# Does Your Pigeon Do This?



## phyll (Mar 15, 2004)

Jesse (A/K/A "The Warrior Pigeon") has begun to do
something new.
This behavior has nothing to do with chasing, biting or attacking us ~ so far, anyway.

When it's dark out, Jesse stands on the back of the couch & looks at his reflection in the window. Then he proceeds with his whole routine ~ standing tall, cooing, spinning & tail spreading.
I know he does this to impress the "other" pigeon.
He's done that for ages, but now he's added this ~
While staring at his reflection, he stands as tall as
possible & slowly struts across the back of the couch.

When he reaches the end of the window (no more reflection), he turns, squats down & RUNS back to where he started. I didn't even know his little feet could move that fast!

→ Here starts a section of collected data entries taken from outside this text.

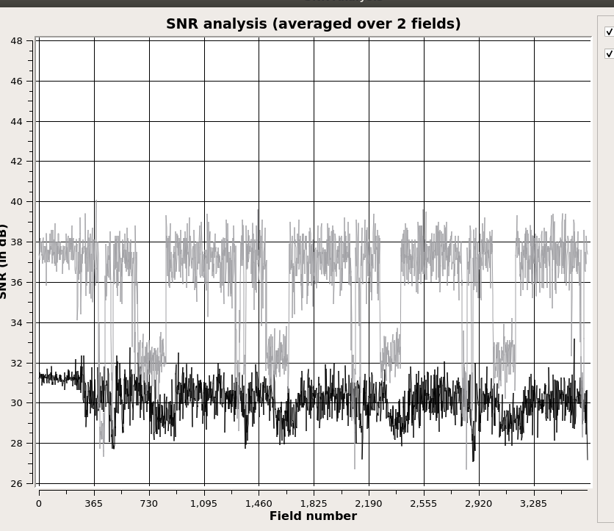Click the 40 dB y-axis tick label

pyautogui.click(x=17, y=201)
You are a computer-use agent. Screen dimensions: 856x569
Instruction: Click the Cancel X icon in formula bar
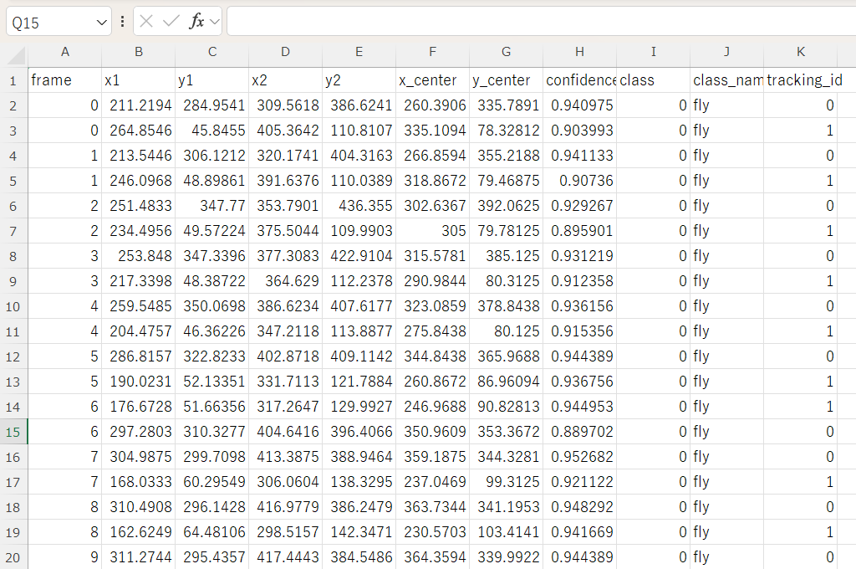tap(147, 22)
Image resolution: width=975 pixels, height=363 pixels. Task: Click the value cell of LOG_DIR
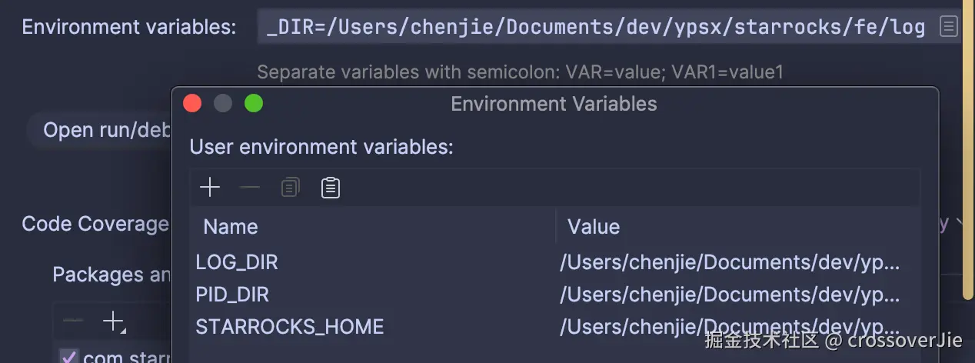click(729, 262)
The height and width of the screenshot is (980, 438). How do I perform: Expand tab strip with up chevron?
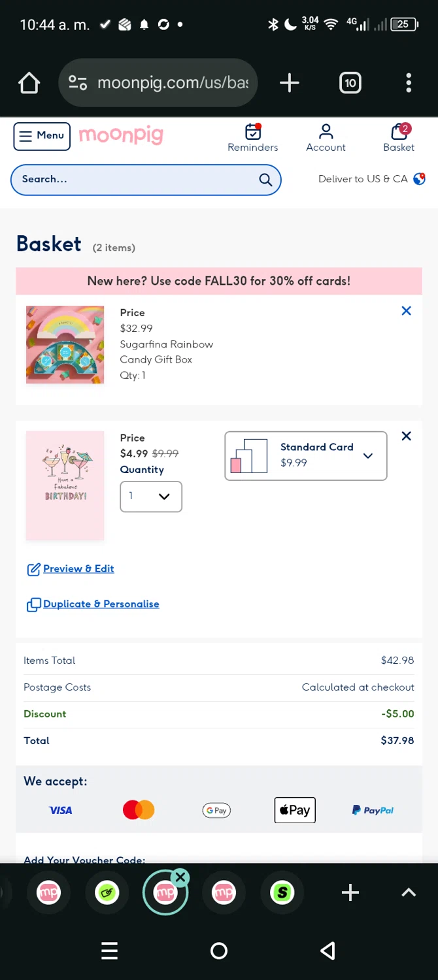coord(409,892)
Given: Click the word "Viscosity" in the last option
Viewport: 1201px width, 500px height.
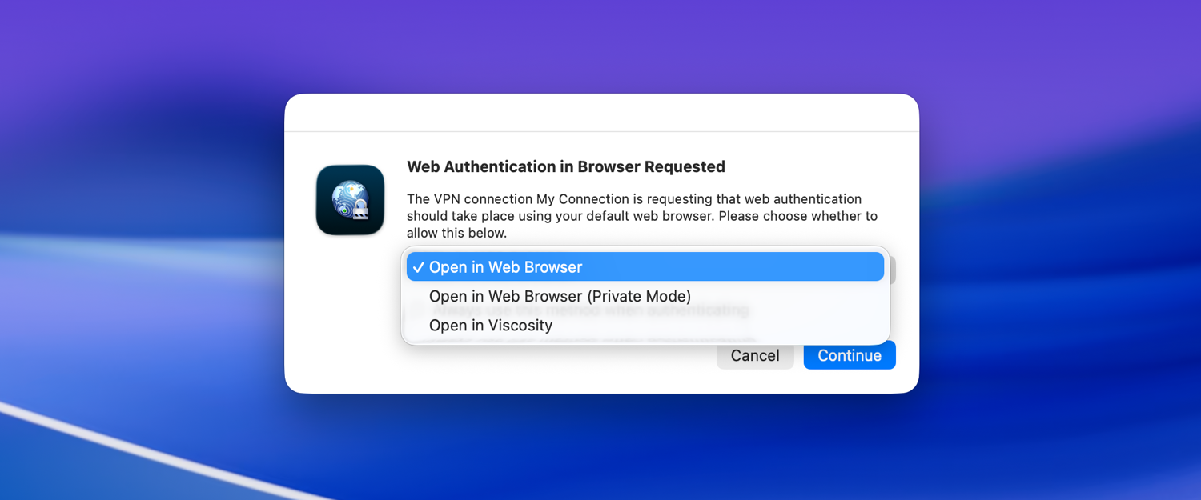Looking at the screenshot, I should click(520, 326).
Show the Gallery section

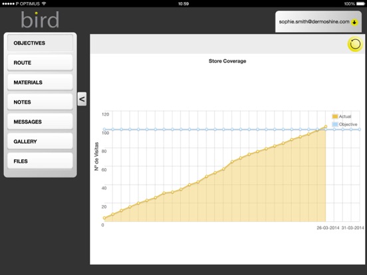(x=40, y=141)
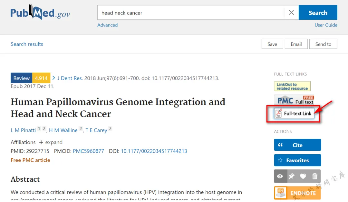Click the heart icon in the grey toolbar
This screenshot has height=202, width=348.
[x=303, y=176]
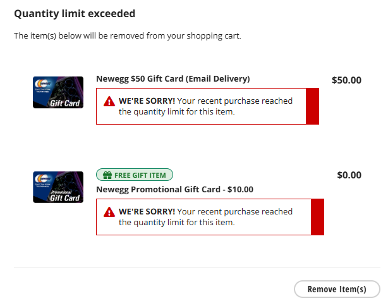The image size is (388, 303).
Task: Click the red bar on the first alert
Action: click(x=312, y=106)
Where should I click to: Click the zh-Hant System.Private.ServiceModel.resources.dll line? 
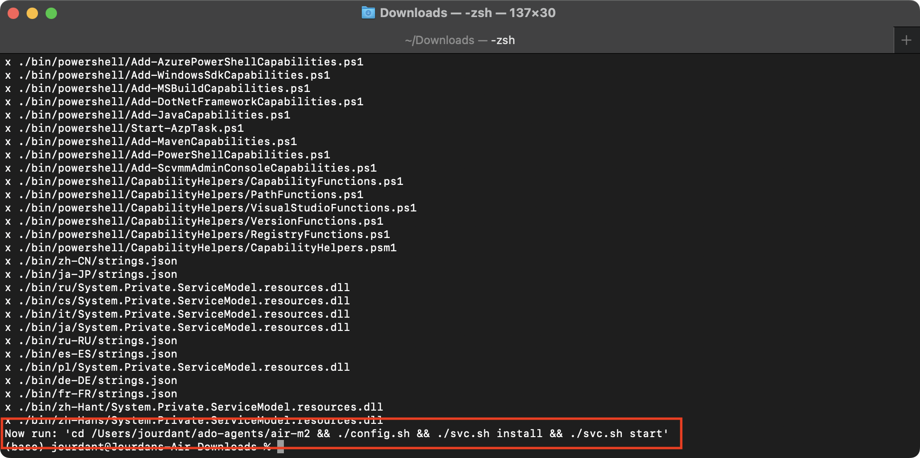[201, 407]
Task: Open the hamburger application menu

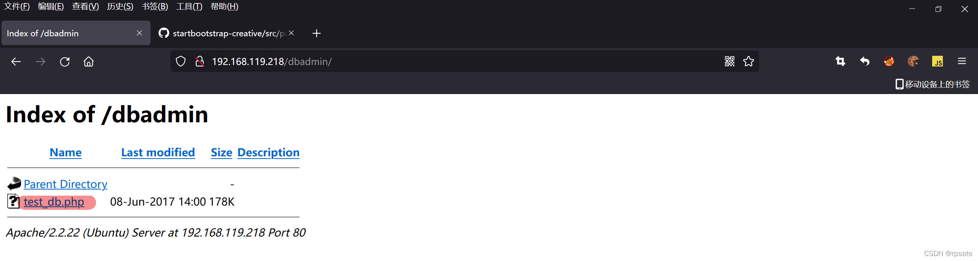Action: [962, 61]
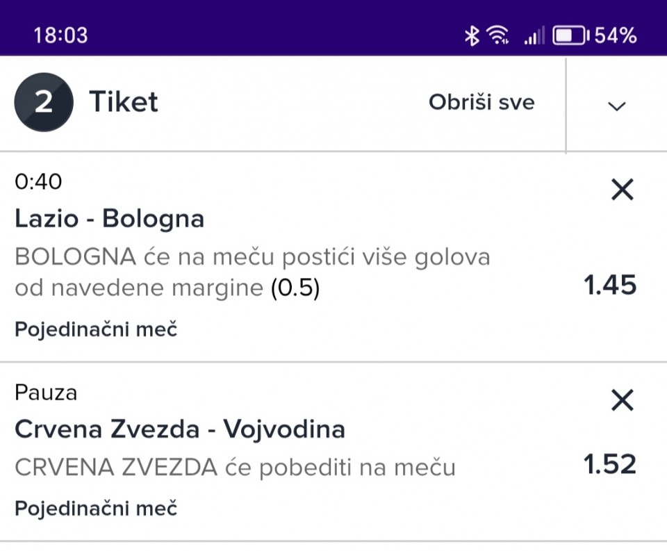Tap the battery indicator icon

pyautogui.click(x=570, y=35)
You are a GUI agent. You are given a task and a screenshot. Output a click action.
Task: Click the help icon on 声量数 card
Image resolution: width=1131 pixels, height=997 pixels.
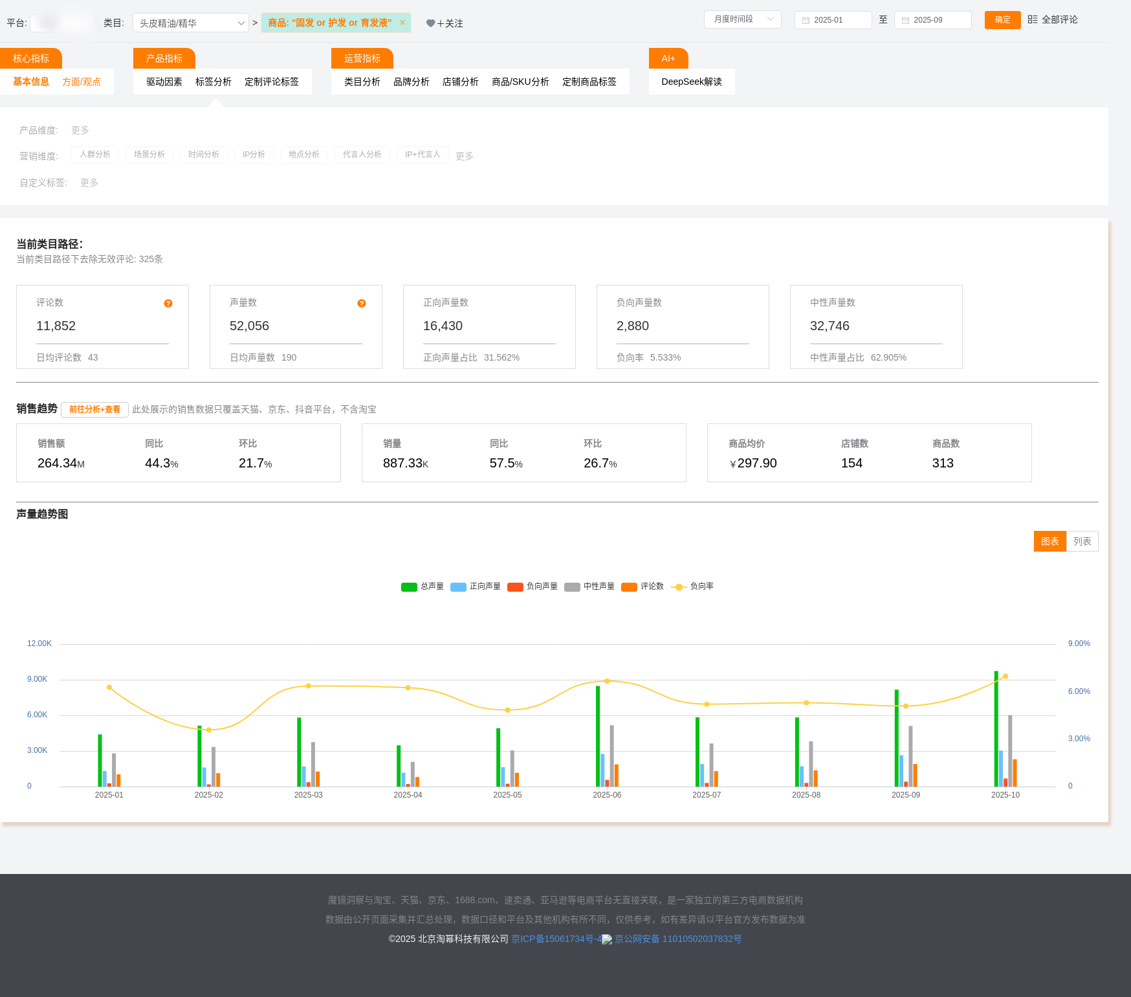(x=362, y=304)
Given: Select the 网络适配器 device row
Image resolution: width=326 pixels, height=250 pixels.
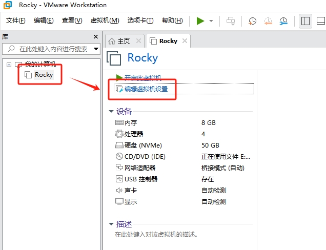Looking at the screenshot, I should (x=140, y=168).
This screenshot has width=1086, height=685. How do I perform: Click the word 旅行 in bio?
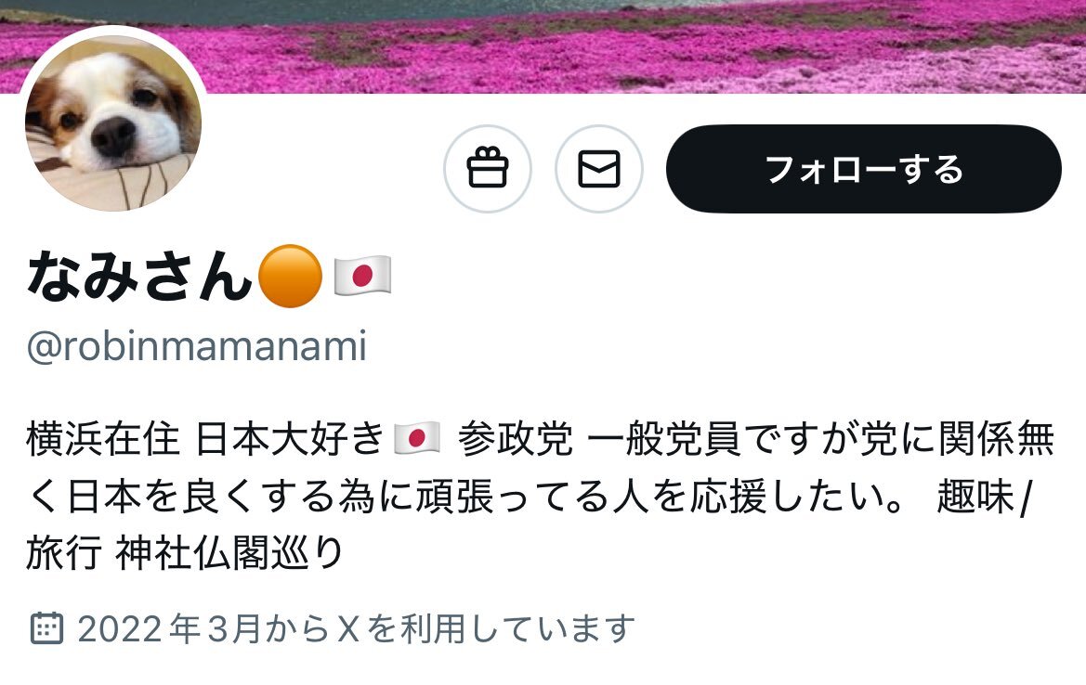click(64, 553)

On the way back, Jesse doesn't look toward the window.
He slowly struts across again, all the while looking at his reflection. When he reaches the end again, he squats down & RUNS back.
Bob & I crack up watching him, it's so freakin' funny.
Have you ever seen any of your pigeons do this?
Does anyone have any idea why he squats & RUNS back?

Phyll


----------



## LondonPigeon (May 10, 2005)

i dont know why he Runs back but it sounds funny  

Ive seen pigeons run and they really can run! their cute little feet can be very fast

maybe he runs becuase he can see a ghost  (i dont really believe in ghosts) but dogs and cats sometimes get alerted of something in a room and stare and bark, even though it appears nothing is there, i cant explain that but its really weird


----------



## John_D (Jan 24, 2002)

jesse sounds like a very determined boy 

I can only suggest that once the reflection is gone, he's getting back to where he first saw the 'other pigeon' fast as he can, in the hope of catching up with it again.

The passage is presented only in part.